▶ **Work instruction**
Copy the part of the preg_replace forum thread from "Page 1 of 1" to "difficult to explain." word for word.

▶ **Source document**
[Start of Attachment]
Page 1 of 1
need regular expression for preg_replace()
Posted: Sun Sep 11, 2005 3:18 pm
by mortz
feyd | Please use Code: Select all
tags where approriate when posting code. Read: [url=http://forums.devnetwork.net/viewtopic.php?t=21171]Posting Code in the Forums[/url][/color]
This one is difficult to explain.
I want to use preg_replace() to replace symbols that's not inside <> and [] to <span class="symbol">{symbol}</span>
IE:
[quote]Hello, do you use <a href="http://www.google.com">Google?</a>[/quote]
will be replaced with[quote]Hello<span class="symbol">,</span> do you use <a href="http://www.google.com">Google<span class="symbol">?</span></a>[/quote]
Right now my code is:
Code: Select all
function replacesymbols($var)
[End of Attachment]
▶ **Records provided**
[Start of Attachment]
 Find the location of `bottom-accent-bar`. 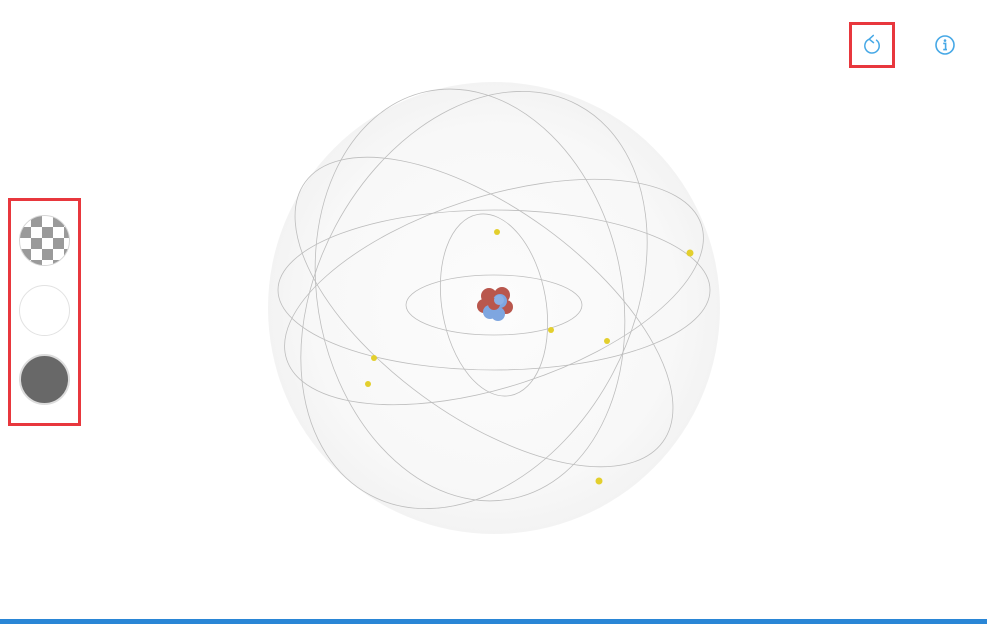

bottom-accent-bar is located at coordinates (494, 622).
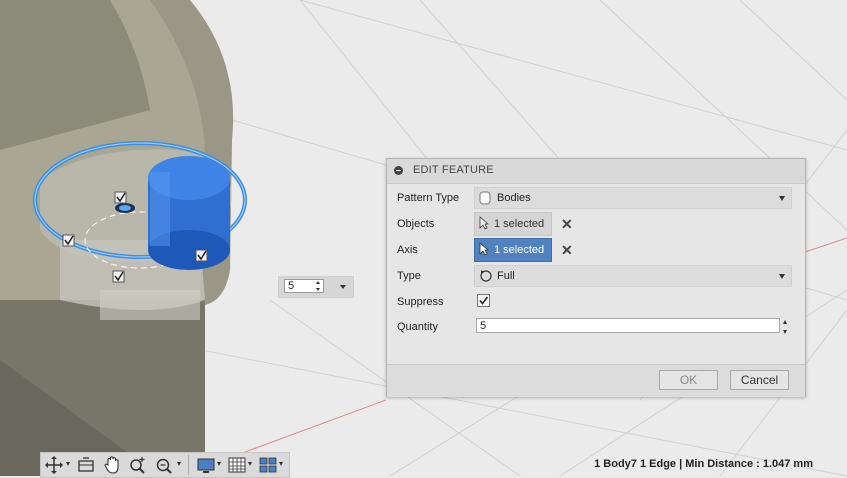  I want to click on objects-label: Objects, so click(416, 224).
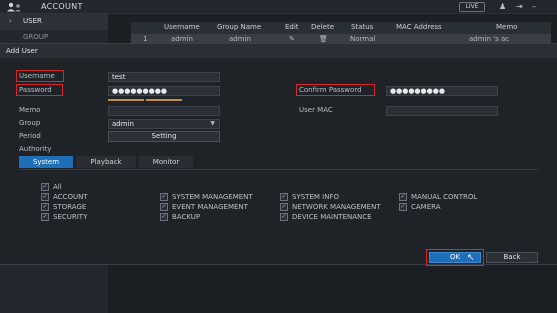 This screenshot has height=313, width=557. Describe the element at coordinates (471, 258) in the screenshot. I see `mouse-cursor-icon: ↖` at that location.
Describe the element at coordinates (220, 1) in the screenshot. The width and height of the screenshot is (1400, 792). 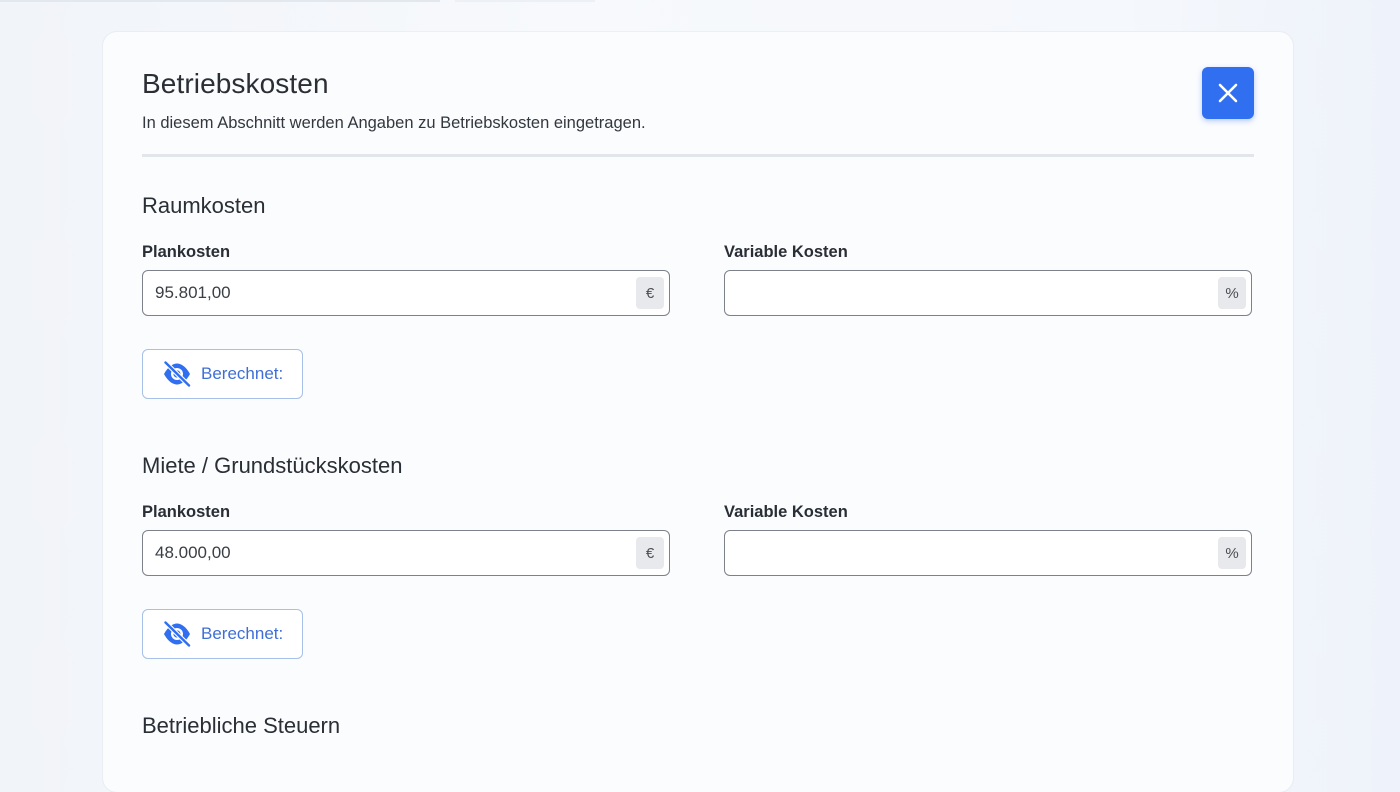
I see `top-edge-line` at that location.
[End of Attachment]
[Start of Attachment]
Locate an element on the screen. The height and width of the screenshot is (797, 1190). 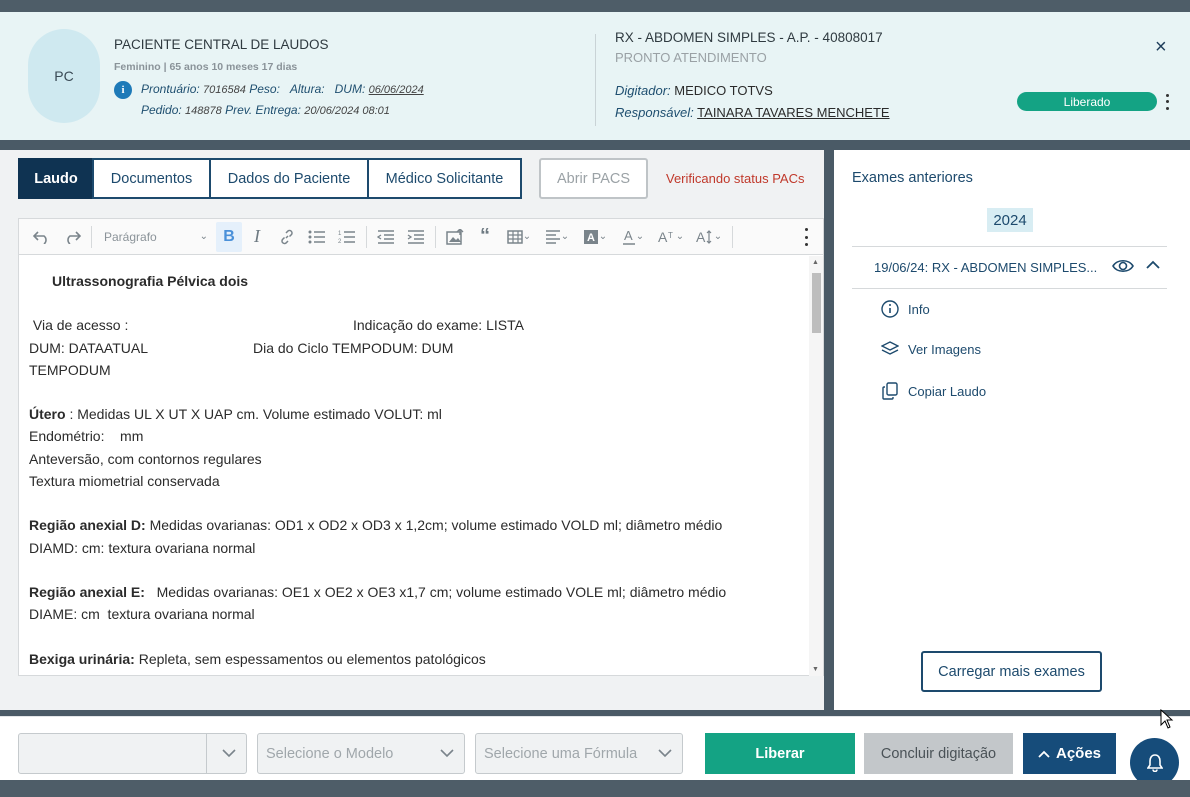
[End of Attachment]
[Start of Attachment]
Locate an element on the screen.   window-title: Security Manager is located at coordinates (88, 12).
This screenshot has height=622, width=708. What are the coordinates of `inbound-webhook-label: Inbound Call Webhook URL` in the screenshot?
[End of Attachment]
▶ **Task solution**
Page 1 of 1
need regular expression for preg_replace()
Posted: Sun Sep 11, 2005 3:18 pm
by mortz
feyd | Please use Code: Select all
tags where approriate when posting code. Read: [url=http://forums.devnetwork.net/viewtopic.php?t=21171]Posting Code in the Forums[/url][/color]
This one is difficult to explain.